Stored items from a collection
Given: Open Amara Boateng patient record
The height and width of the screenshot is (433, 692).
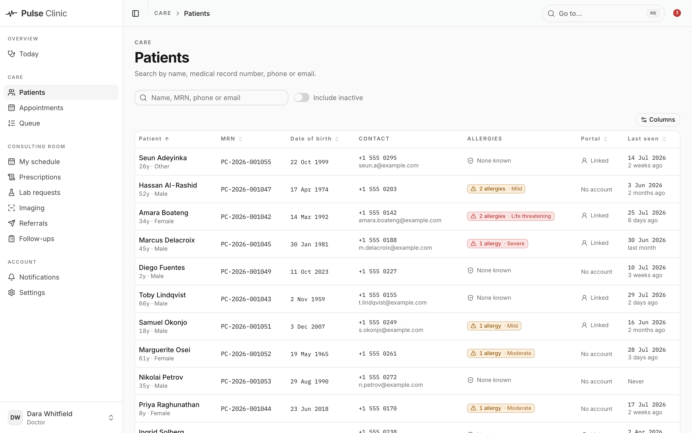Looking at the screenshot, I should click(x=164, y=213).
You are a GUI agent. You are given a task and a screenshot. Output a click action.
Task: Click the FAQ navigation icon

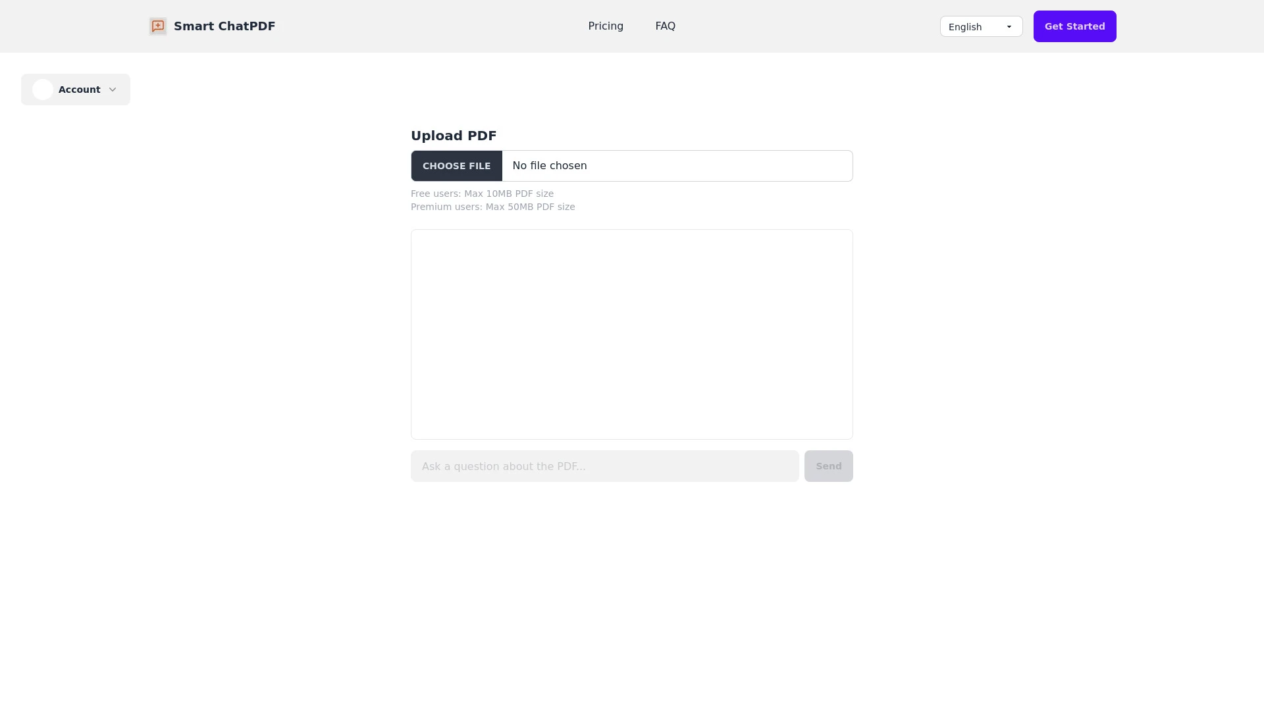click(x=665, y=26)
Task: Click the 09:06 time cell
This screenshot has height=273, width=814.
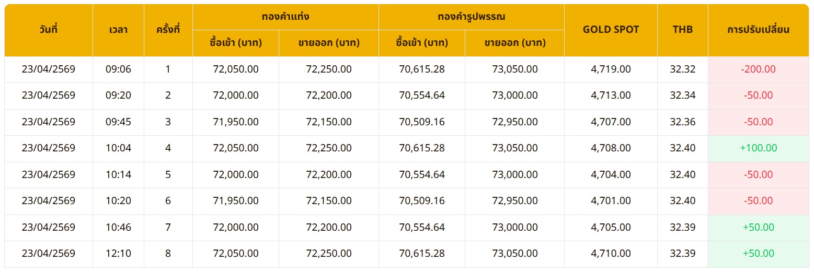Action: pyautogui.click(x=118, y=69)
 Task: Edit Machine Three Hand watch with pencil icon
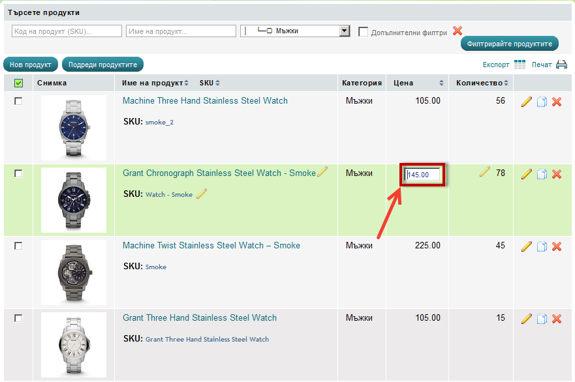tap(527, 102)
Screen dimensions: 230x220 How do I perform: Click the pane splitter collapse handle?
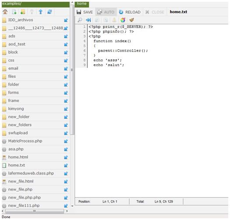coord(72,70)
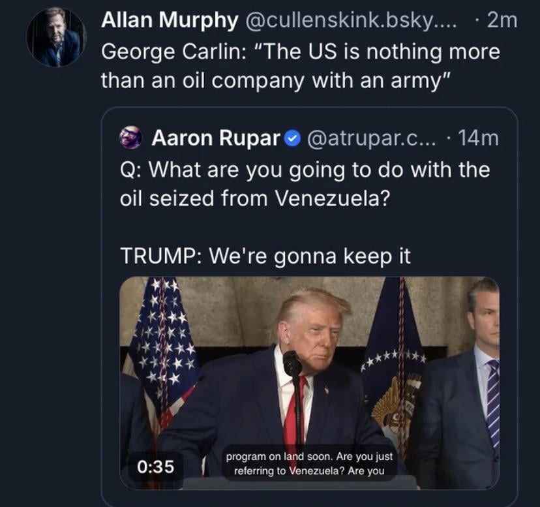The image size is (540, 507).
Task: Click the "We're gonna keep it" line
Action: (x=265, y=256)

* Task instructions
Print, please, exactly the lines from the one holding "You are a GUI" through the final line of the data, both included, while leaving out each picture.

* Solved exercise
You are a GUI agent. You are given a task and a screenshot. Output a click action.
Task: Click the FAQ navigation icon

click(x=665, y=26)
Task: Click the 09:06 time cell
This screenshot has height=273, width=814.
Action: pyautogui.click(x=118, y=69)
 Task: Edit Machine Three Hand watch with pencil icon
tap(527, 102)
Screen dimensions: 230x220 How do I perform: Click the pane splitter collapse handle?
coord(72,70)
The image size is (540, 507).
Task: Click the "We're gonna keep it" line
Action: (x=265, y=256)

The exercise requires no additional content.